Изменить размер шрифта - +

— Ради этого стоило стать диссидентом, — произнес он со своей полувиноватой улыбкой.

— Ах ты мой белобрысый Спиноза! — Маша, приподнявшись, погладила его, словно привела в порядок бесшабашную шевелюру. — Как ты сюда угодил? — Маша прижала палец к губам и шепнула: — Тут всюду уши.

Но Петя Замошкин говорил только правду.

— Ко мне в больницу привезли абсолютно здорового и приказали числить его опасным больным. Я отказался. Ну, тогда быстро отыскали у нас же в больнице другого психиатра, который поставил требуемый диагноз. А мама того пациента, между прочим, совсем молодого, мне позвонила. И плакала и умоляла сказать ей правду. «Не дай мне Бог сойти с ума!» А если это судьба ребенка? Она все время называла сына ребенком.

— Как я своего мужа.

— Да?.. Хорошо, что не Парамошина!

— Злопамятный ты… И что дальше?

— Я успокоил ее, сказал: «Ваш сын совершенно здоров». А что я еще мог сказать?

— Именно ты? Ничего другого не мог!

— Она спросила: «Можно я об этом, сославшись на вас, и другим расскажу?» — «Да хоть всему белому свету!» — ответил я. Она и сообщила всему миру. Тогда в диссиденты записали меня. Знаешь, а я посвятил тебе еще много стихов… Совсем спятил, да?

— Вот это я и должна проверить, — по-деловому произнесла Маша, указав пальцем на стены, которых опасался даже сам Николай Николаевич. — У меня сейчас целых два кабинета — начальственный и врачебный. Спустимся во врачебный, он на втором этаже… Я тебя обследую. Там и стихи почитаешь.

На площадке второго этажа санитаров, которые охраняли палату номер пятнадцать, уже не было. И Маша сказала:

— Спустимся еще этажом ниже.

— А там, на первом-то, что?
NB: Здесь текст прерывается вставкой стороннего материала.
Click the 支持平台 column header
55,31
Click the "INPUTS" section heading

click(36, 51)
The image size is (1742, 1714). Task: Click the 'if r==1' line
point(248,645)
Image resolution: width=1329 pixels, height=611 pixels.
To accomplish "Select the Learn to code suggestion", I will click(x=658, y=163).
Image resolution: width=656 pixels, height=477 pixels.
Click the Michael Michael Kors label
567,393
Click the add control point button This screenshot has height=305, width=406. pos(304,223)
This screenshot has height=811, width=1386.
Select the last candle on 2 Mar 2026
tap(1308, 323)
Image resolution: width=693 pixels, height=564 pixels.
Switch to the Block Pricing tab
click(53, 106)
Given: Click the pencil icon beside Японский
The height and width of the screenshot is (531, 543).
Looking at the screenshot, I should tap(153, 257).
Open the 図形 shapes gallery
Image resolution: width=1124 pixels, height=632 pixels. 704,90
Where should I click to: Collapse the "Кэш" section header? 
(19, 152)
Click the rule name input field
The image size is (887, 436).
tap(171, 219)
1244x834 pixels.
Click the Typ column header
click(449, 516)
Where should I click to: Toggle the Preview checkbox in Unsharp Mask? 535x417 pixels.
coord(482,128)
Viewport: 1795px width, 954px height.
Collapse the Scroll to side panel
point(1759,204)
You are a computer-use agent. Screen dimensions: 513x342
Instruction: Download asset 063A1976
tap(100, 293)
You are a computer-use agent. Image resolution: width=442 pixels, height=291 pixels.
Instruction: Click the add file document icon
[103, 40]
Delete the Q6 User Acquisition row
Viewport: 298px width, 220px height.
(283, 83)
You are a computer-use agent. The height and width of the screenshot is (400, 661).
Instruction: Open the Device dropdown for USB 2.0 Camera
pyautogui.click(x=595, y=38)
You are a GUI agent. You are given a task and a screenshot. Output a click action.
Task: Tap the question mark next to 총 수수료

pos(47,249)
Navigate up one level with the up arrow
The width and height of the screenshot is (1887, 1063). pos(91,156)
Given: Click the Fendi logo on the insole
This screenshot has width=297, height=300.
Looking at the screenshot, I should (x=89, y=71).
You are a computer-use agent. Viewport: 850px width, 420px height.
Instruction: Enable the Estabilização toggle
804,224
Гардероб? — удивился он.

— Что там? Иностранные корреспонденты.

Вестибюль напоминал закусочную «Макдональдс» и курилку одновременно. Журналисты не торопились: ради сенсации, которой они дожидались, стоило проявить терпение.

Когда появились Маша и Петя, бутерброды застряли во рту или в сумках, бутылки с «колой» были отброшены куда попало, а сигареты стали усердно затаптываться, вопреки правилам санитарии и гигиены. Журналисты на любых территориях устанавливают свои порядки. Все фотографирующие и звукозаписывающие устройства бурно устремились в очередную атаку. Даже табель о рангах поднял руки вверх, сдался. Корреспонденты криками расталкивали друг друга. Но вопрос был один: «Это он?!»

— Он, — ответила Маша. — Интервьюировать, однако, я как врач разрешаю только себя.

— И что вы с ним намерены делать? — перекрыл всех остальных почти оперный бас, мощно усиленный микрофоном.

— Подвергнуть принудительному лечению.

— От чего?! — вновь объединились журналистские голоса.

— От безответной любви.

Вся корреспондентская рать загоготала.

— Вы и от этого избавляете? — кокетливо осведомилась корреспондентка не самой авторитетной газеты, но самой заметной внешности.

— Всю жизнь стараюсь… И стала большим специалистом в этой области.

— Тогда помогите и мне! — попросила кокетка, коей безответность вряд ли грозила. Но ради эффекта она не щадила себя, в чем тоже заключалось ее журналистское мастерство.

Вестибюль опять не просто улыбнулся или засмеялся, а взорвался наивным и долгим гоготом. Маша давно приметила, что иностранцы менее требовательны к качеству юмора, чем ее соотечественники. Глупая шутка принимается ими за умную легко и охотно.